School of art gallery presents dynamic figure paintings

Artist Sheila Butler explores gender, narrative and transformation with art

Sheila Butler's Art Exhibition at Art Lab in U of M.

This fall, the U of M’s School of Art Gallery is showcasing the work of Sheila Butler, an American Canadian painter whose work explores themes such as gender, narrative and transformation through paintings of human bodies in motion.

The exhibition, cryptically entitled Other Circumstances, features Butler’s work from as early as the 1970s. Upon walking into the gallery, visitors will see walls decorated with paintings of spectral, often faceless figures swimming, flying and falling across canvases. In the centre, the installation “Essential Tremor” — an approximately 22-metre-long translucent fabric painted with bodies, hands and faces — hangs from the ceiling, quivering slightly in the air.

In addition to her signature dynamic figures, Butler’s paintings also prominently feature water, symbolizing transitions between realms. The characters fall into or emerge from swimming pools, oceans or streams, with their bodies slightly distorted beneath the water’s wavering surface.

Some of her paintings are also gendered retellings of classical myths and stories from renowned works of literature. “Female Icarus,” for example, draws inspiration from the Greek myth of Icarus, who flew too close to the sun while escaping captivity. His wax and feather wings melted under the sun’s heat, causing him to plunge into the ocean. Butler’s version reimagines Icarus as a woman, now equipped with a modern parachute and the ability to swim.

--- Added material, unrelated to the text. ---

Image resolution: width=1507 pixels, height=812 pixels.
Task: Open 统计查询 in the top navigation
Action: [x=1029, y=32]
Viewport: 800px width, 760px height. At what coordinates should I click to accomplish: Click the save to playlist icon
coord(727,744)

“Ophelia,” inspired by Shakespeare’s Hamlet, portrays the famous scene of the young woman drowning in a river after her father had been killed. “Ophelia” has been a subject of fascination for many artists over the years, with Sir John Everett Millais’s 1852 painting being the most famous rendition. Butler paints her with a ghostly hand near her head, as if to stop her from sinking into the murky waters while hazy figures of a man and a woman appear next to her.

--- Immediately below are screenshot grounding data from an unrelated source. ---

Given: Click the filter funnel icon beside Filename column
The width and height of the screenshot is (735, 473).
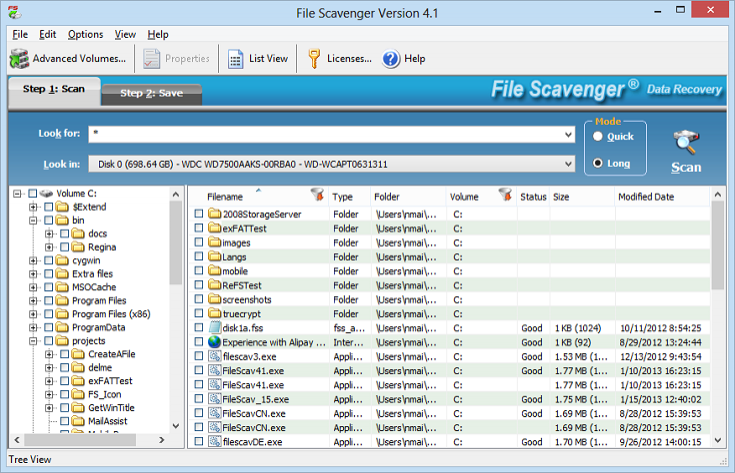Looking at the screenshot, I should (317, 196).
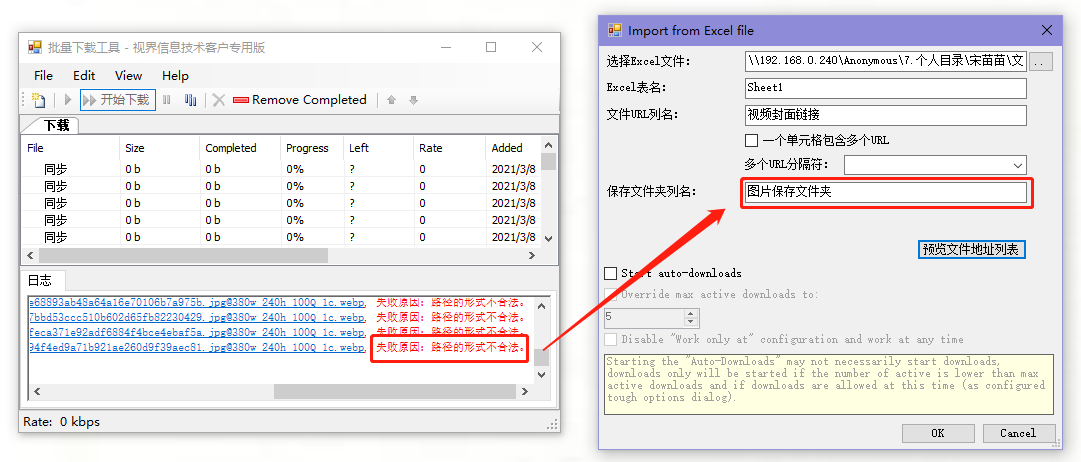This screenshot has height=462, width=1081.
Task: Select the 下载 tab
Action: tap(55, 126)
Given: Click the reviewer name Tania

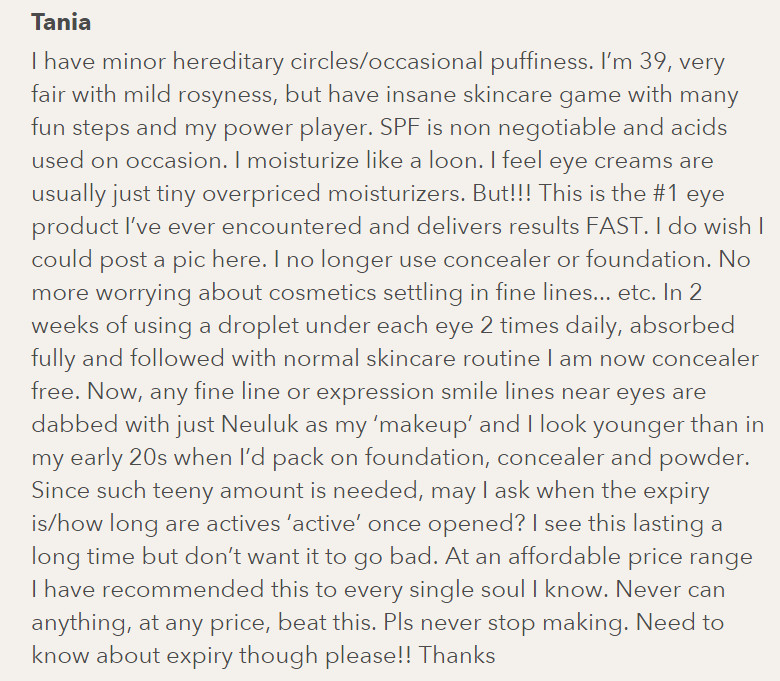Looking at the screenshot, I should pos(63,21).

Blair Fornwald, director and curator at the U of M’s School of Art Gallery, commented that Butler’s choice of medium and subject matter makes her work unique and compelling.

“Sheila Butler is a really interesting figurative artist who has a longstanding interest in the body and depictions of emotional or psychological spaces that I think would be difficult to represent in any other way but drawing and painting,” she said.

It is not always easy to tell what is happening in the paintings because of their spectral quality, but Fornwald highlighted that Butler’s art champions in how it creates an almost recognizable but ultimately dream-like quality that defies real world logic.

“I think she creates really kind of fantastic and complex narratives and really unusual spaces. Her figures and the spaces that they kind of float in, they feel, kind of both real and not real, and kind of familiar and strange. I guess I like the way she kind of incorporates dream logic into her work — you know the way that dreams kind of suggest a narrative, but the narrative doesn’t really hold together.”

Building on the exhibition, the gallery also hosted two community engagement events on campus — a panel discussion with the exhibit’s co-curators, Pamela Edmonds and Patrick Mahon, along with school of art professor Suzie Smith — in September. Also, there was a gallery tour by Fornwald and a live figure drawing session featuring local dancer Carol-Ann Bohrn last week.